Some of the conservation undertaken in the catchment however is perhaps more apparent to the casual observer and this is so particularly in and adjacent to the water. Over the past ten years or so, the Dee District Salmon Fishery Board and River Dee Trust have been working with Invercauld to install thousands of trees on the banks of the Clunie, Callater and Baddoch.  Some of these can be seen when driving along the A93. The intention is that once they are grown, the shade from these trees will provide a cooling effect in the water for salmon and pearl mussels and also a source of insects for young fish.



Awarded Nature Restoration Grant

Recently, we were delighted that NatureScot awarded a major grant of £209,000 from its Nature Restoration Fund to undertake more work in this riparian environment. This will include the installation of 'woody debris' in some sections of the River Clunie with a low gradient. This involves long tree trunks with their roots still attached being driven deep into the bed of the river, mimicking a process that happens naturally. Over time eddying caused by the tree roots creates pools of deeper water for fish and other wildlife. A significant number of these woody debris structures have already been installed in the River Gairn in the northern part of the estate. It is hoped the woody debris will also slow the River Clunie to a degree, although unfortunately we would not expect this to be significant enough to help when we face extreme flood events like Storm Frank.

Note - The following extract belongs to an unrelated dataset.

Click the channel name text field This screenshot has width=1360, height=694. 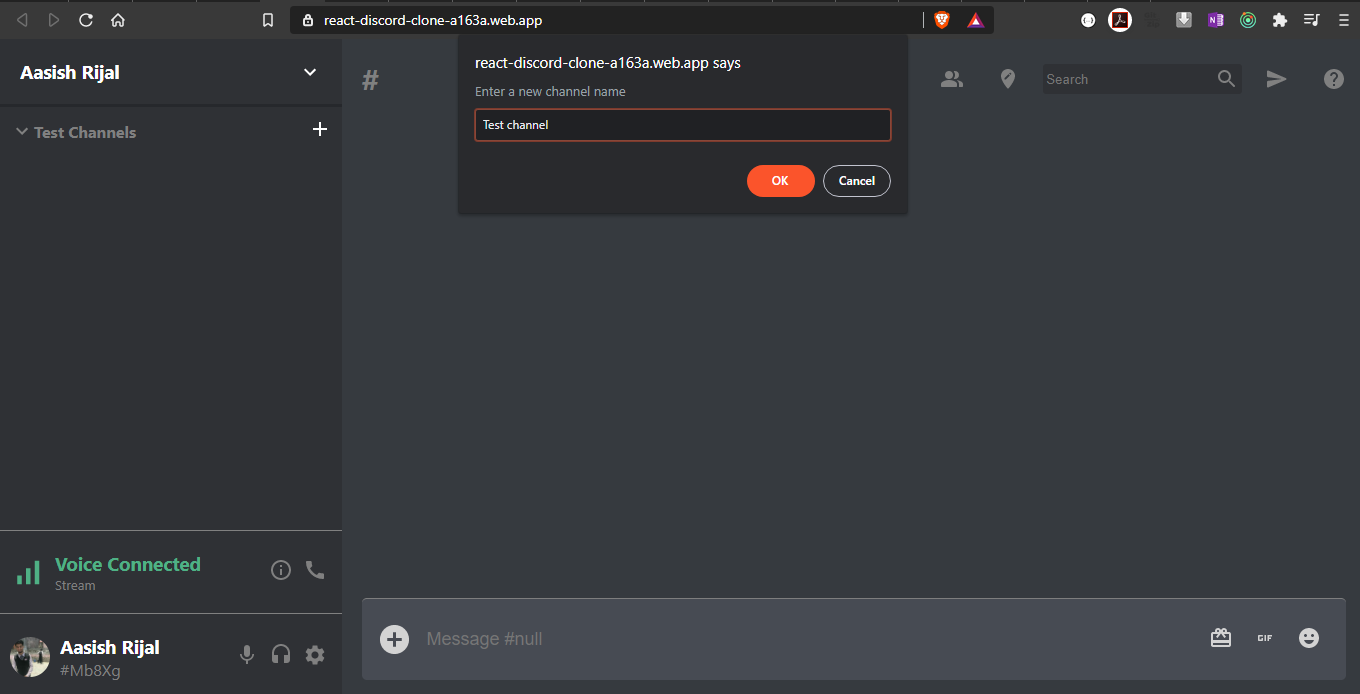pyautogui.click(x=683, y=125)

Additional Restorative Works

Other work under the project will include digging wader scrapes. A number of these have also been created at Invercauld over recent years where a digger makes a shallow bowl in the ground with gently sloping sides - these then fill with water and the chicks of wader species such as curlew and lapwing are able to make a short walk to partake of some light refreshment. Additional tree planting along the edge of the river will also be carried out as the project progresses, along to those already planted.

You may see some of this work underway over the next few months if you are driving south on the road or out enjoying a walk on some of the hill tracks south of Braemar.  Hopefully over time it will help in the management of this precious environment and the huge volume of water that runs through it.